**WHAT YOU HAVE TO DO**
Convert the listing below into a Markdown table with two columns, No. and Line. Number each row and skip any blank lines.

(Records from a pointing dataset)
----------

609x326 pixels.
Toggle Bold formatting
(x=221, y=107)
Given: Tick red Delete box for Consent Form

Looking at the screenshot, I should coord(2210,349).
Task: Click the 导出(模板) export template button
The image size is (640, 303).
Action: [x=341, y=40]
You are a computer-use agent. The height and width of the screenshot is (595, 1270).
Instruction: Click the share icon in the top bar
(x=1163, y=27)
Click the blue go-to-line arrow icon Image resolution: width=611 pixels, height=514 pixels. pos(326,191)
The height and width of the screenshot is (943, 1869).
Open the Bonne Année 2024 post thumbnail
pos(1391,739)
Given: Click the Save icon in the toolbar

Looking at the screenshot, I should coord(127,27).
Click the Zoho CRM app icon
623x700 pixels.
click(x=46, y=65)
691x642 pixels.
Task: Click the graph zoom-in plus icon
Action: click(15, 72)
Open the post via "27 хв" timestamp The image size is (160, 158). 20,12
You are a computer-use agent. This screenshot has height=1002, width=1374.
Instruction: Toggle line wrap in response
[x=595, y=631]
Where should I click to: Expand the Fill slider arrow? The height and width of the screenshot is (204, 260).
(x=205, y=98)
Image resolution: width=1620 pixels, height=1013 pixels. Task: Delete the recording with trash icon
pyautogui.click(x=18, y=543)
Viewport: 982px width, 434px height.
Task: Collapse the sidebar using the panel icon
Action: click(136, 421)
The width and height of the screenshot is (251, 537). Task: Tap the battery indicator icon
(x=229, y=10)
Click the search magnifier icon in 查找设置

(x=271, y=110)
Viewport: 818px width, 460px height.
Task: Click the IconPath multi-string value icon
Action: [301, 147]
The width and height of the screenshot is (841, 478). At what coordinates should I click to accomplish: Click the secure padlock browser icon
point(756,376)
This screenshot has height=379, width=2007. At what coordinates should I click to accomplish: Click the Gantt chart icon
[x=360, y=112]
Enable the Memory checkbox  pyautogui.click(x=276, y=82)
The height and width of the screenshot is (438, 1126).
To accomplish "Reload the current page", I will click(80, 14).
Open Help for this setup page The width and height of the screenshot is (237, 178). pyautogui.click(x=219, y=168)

----------

**WORKED SOLUTION**
| No. | Line |
|---|---|
| 1 | 609x326 pixels. |
| 2 | Toggle Bold formatting |
| 3 | (x=221, y=107) |
| 4 | Given: Tick red Delete box for Consent Form |
| 5 | Looking at the screenshot, I should coord(2210,349). |
| 6 | Task: Click the 导出(模板) export template button |
| 7 | The image size is (640, 303). |
| 8 | Action: [x=341, y=40] |
| 9 | You are a computer-use agent. The height and width of the screenshot is (595, 1270). |
| 10 | Instruction: Click the share icon in the top bar |
| 11 | (x=1163, y=27) |
| 12 | Click the blue go-to-line arrow icon Image resolution: width=611 pixels, height=514 pixels. pos(326,191) |
| 13 | The height and width of the screenshot is (943, 1869). |
| 14 | Open the Bonne Année 2024 post thumbnail |
| 15 | pos(1391,739) |
| 16 | Given: Click the Save icon in the toolbar |
| 17 | Looking at the screenshot, I should coord(127,27). |
| 18 | Click the Zoho CRM app icon |
| 19 | 623x700 pixels. |
| 20 | click(x=46, y=65) |
| 21 | 691x642 pixels. |
| 22 | Task: Click the graph zoom-in plus icon |
| 23 | Action: click(15, 72) |
| 24 | Open the post via "27 хв" timestamp The image size is (160, 158). 20,12 |
| 25 | You are a computer-use agent. This screenshot has height=1002, width=1374. |
| 26 | Instruction: Toggle line wrap in response |
| 27 | [x=595, y=631] |
| 28 | Where should I click to: Expand the Fill slider arrow? The height and width of the screenshot is (204, 260). |
| 29 | (x=205, y=98) |
| 30 | Image resolution: width=1620 pixels, height=1013 pixels. Task: Delete the recording with trash icon |
| 31 | pyautogui.click(x=18, y=543) |
| 32 | Viewport: 982px width, 434px height. |
| 33 | Task: Collapse the sidebar using the panel icon |
| 34 | Action: click(136, 421) |
| 35 | The width and height of the screenshot is (251, 537). Task: Tap the battery indicator icon |
| 36 | (x=229, y=10) |
| 37 | Click the search magnifier icon in 查找设置 |
| 38 | (x=271, y=110) |
| 39 | Viewport: 818px width, 460px height. |
| 40 | Task: Click the IconPath multi-string value icon |
| 41 | Action: [301, 147] |
| 42 | The width and height of the screenshot is (841, 478). At what coordinates should I click to accomplish: Click the secure padlock browser icon |
| 43 | point(756,376) |
| 44 | This screenshot has height=379, width=2007. At what coordinates should I click to accomplish: Click the Gantt chart icon |
| 45 | [x=360, y=112] |
| 46 | Enable the Memory checkbox  pyautogui.click(x=276, y=82) |
| 47 | The height and width of the screenshot is (438, 1126). |
| 48 | To accomplish "Reload the current page", I will click(80, 14). |
| 49 | Open Help for this setup page The width and height of the screenshot is (237, 178). pyautogui.click(x=219, y=168) |